(Stored records)

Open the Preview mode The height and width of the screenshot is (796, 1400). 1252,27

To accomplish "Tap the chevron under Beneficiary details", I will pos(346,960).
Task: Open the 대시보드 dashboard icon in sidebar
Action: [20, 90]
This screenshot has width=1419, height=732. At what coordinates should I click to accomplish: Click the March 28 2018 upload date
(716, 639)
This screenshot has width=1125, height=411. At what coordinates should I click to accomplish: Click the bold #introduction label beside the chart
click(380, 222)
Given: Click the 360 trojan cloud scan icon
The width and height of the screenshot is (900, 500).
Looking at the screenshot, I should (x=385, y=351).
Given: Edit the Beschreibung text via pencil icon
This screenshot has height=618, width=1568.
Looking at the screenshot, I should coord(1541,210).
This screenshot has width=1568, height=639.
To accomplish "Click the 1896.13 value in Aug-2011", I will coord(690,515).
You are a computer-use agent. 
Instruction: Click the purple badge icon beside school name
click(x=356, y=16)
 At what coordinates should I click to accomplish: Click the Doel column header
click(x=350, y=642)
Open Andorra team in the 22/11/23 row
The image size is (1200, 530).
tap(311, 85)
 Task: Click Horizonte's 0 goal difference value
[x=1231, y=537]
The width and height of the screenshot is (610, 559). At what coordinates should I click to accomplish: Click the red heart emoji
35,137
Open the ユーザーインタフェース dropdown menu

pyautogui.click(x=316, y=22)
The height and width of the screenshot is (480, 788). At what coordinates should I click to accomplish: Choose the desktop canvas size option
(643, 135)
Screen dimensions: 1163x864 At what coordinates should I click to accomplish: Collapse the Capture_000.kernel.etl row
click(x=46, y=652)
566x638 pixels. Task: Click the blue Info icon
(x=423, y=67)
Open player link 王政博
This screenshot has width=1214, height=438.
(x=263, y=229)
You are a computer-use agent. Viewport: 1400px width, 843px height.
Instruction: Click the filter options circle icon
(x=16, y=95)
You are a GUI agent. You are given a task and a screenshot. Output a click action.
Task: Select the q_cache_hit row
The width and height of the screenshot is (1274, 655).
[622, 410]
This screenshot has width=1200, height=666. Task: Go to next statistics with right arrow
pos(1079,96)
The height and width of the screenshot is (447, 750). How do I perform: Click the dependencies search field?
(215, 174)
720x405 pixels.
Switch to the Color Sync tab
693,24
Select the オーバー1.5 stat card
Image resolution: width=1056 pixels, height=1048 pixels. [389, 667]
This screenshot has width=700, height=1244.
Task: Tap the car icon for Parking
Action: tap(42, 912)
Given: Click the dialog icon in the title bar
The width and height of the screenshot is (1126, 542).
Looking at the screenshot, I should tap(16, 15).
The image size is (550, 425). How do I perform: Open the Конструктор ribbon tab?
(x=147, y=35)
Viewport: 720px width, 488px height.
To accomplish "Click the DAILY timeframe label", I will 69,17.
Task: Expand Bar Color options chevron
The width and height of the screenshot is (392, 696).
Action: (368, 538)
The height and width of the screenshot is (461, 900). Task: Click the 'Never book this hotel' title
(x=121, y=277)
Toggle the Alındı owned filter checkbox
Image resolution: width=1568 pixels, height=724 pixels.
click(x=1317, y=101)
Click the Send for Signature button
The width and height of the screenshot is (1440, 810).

▸ Work to complete
Give only the number of lines in the preceding data that include the word "Viewport".

▸ Exercise answer
2